Data extracted from a collection
··········

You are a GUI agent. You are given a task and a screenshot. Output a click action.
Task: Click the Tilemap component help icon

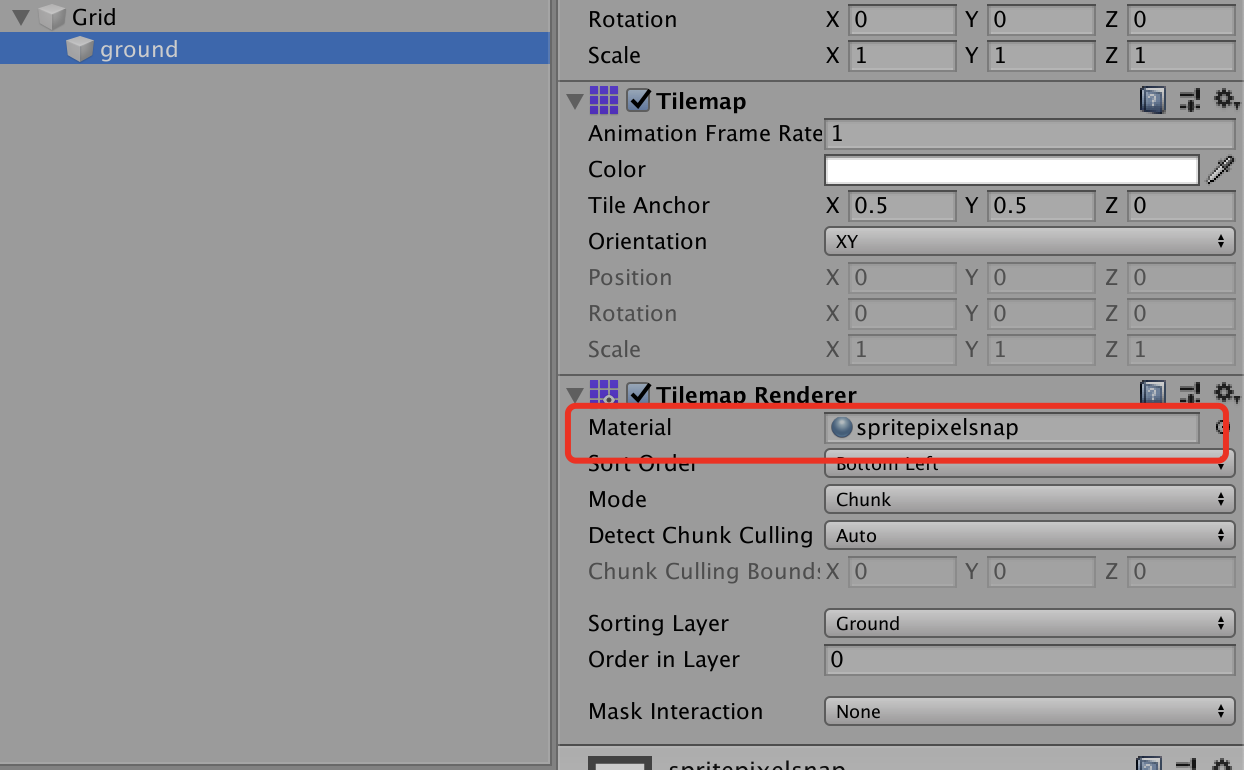click(x=1152, y=100)
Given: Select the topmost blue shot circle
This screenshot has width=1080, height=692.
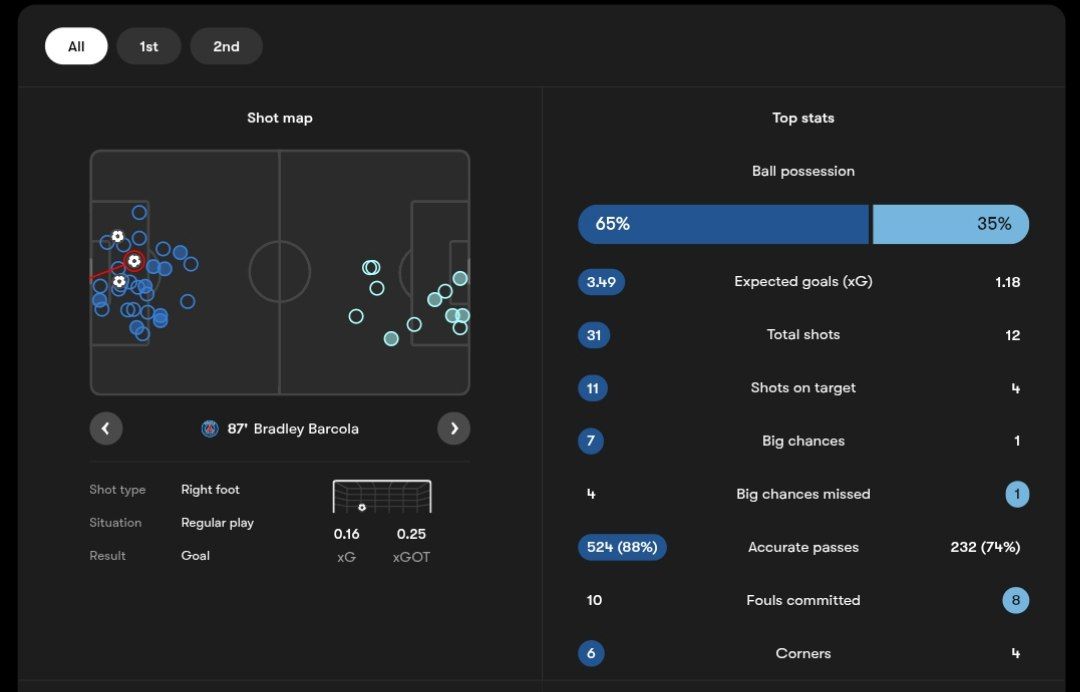Looking at the screenshot, I should (139, 212).
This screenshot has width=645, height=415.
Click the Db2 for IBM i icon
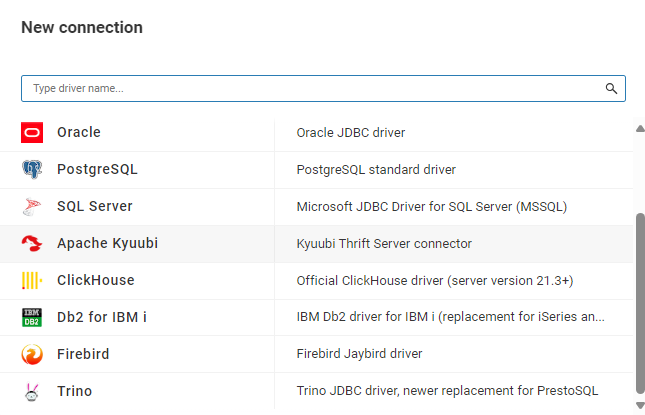point(32,318)
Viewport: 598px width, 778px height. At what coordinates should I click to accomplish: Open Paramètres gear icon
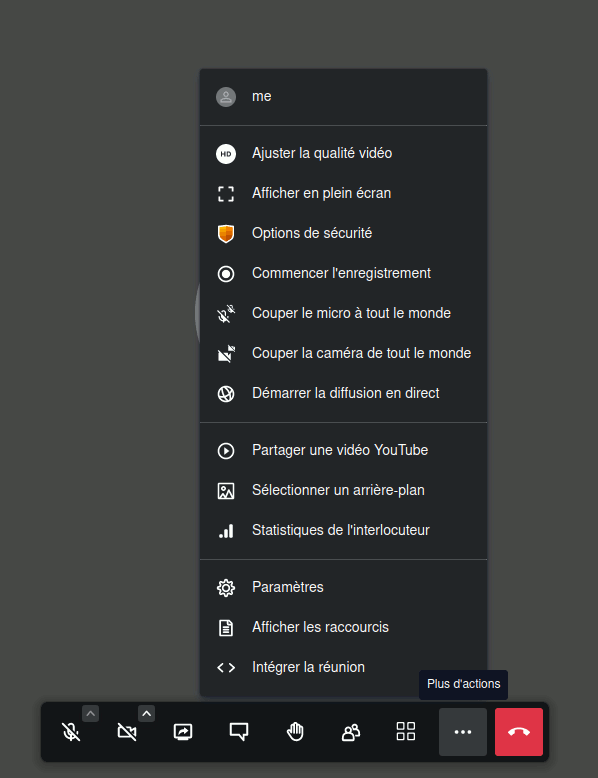point(226,587)
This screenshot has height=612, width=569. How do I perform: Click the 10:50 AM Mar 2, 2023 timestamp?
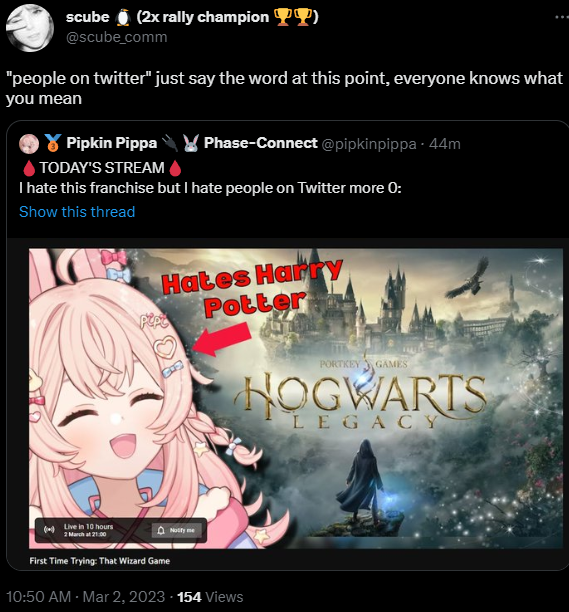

··········

What is needed: Exactly as they appear above, write out all the entries, but not the images.

Task output:
You are a GUI agent. You are given a task and a screenshot. Output a click action.
Task: Click the Tilemap component help icon

click(x=1152, y=100)
Given: Select the topmost blue shot circle
This screenshot has width=1080, height=692.
Looking at the screenshot, I should (139, 212).
This screenshot has width=645, height=415.
Click the Db2 for IBM i icon
point(32,318)
Viewport: 598px width, 778px height. At what coordinates should I click to accomplish: Open Paramètres gear icon
point(226,587)
This screenshot has height=612, width=569. How do I perform: Click the 10:50 AM Mar 2, 2023 timestamp?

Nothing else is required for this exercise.